Ce mercredi matin au Cambodge s'est ouvert le procès de Kem Sokha. Opposant numéro un au régime du Premier ministre Hun Sen, il est accusé de trahison et d’avoir voulu renverser le gouvernement avec le soutien des États-Unis. La Cour a suspendu l’audience à la mi-journée, dans une ambiance tendue.
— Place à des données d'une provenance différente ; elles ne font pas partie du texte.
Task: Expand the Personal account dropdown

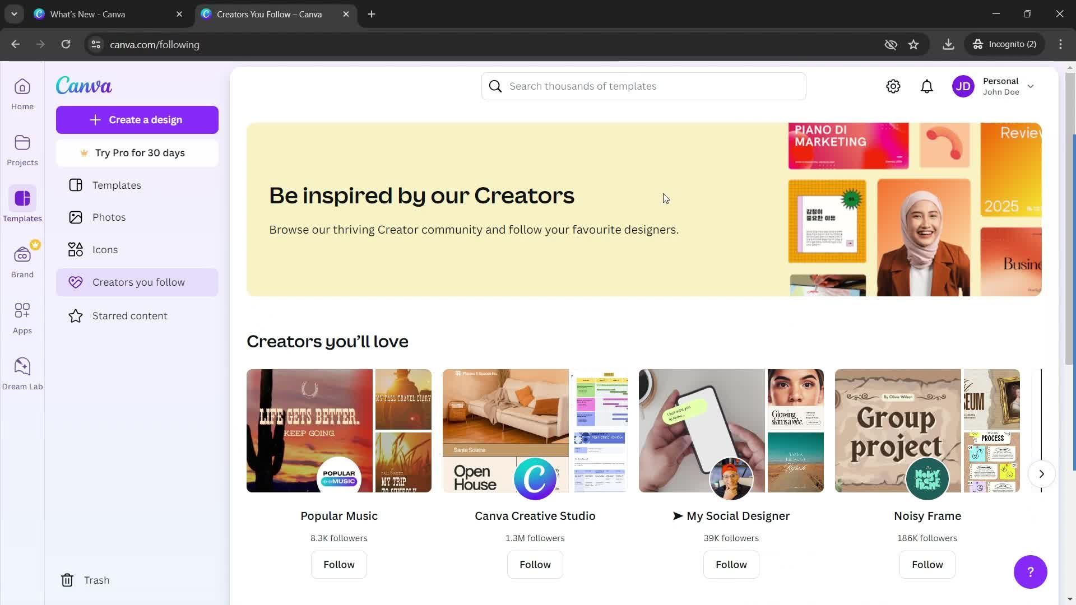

Si l’audience est censée être publique, la cour municipale de Phnom Penh a décidé vendredi dernier de ne réserver que 30 places pour les observateurs. Dont une bonne partie pour les ambassades.
 
La majorité des demandes venues des médias et des ONG issues de la société civile cambodgienne ont, elles, été rejetées. Le ministère cambodgien de la Justice a justifié la mesure par un manque de place et de moyen pour retransmettre.
 
Le dispositif tardif est critiqué par plusieurs organisations de défense des droits humains qui réclament plus de transparence dans les procédures. Celles-ci sont malgré tout venues observer la situation devant le tribunal ce matin.
 
A la suspension de l’audience, vers midi,  Kem Sokha a quitté la cour municipale en voiture, adressant quelques rapides signes de la main à ses soutiens. Plusieurs dizaines de personnes sont venues encourager l’opposant politique malgré la présence de nombreuses forces de sécurité qui peuvent avoir un caractère intimidant selon les ONG.
 
Le dispositif de sécurité est conséquent mais néanmoins plus discret qu’attendu.
 
Enregistrement vidéo de 2013
 
Quant à ce qui s’est dit à la Cour, d’après les quelques médias et quelques sources qui y étaient présents ce matin, les débats ont principalement porté sur une vidéo datant de 2013.
 
Dans un extrait d’environ trois minutes, Kem Sokha parle de sa stratégie politique pour changer de gouvernement dans un pays démocratique. Il évoque également le soutien qu’il a reçu de la part des États-Unis dans l’élaboration de sa carrière politique.
 
Cette vidéo est l’une des principales preuves représentées par l’accusation dans l’affaire. Les charges qui pèsent contre lui pour trahison ne datent pourtant que de 2017, alors que la vidéo est connue depuis longtemps. La défense demande à ce qu’elle soit diffusée dans son intégralité.
 
L’audience a repris à 14h30, heure locale. Le procès pourrait durer jusqu’à trois mois.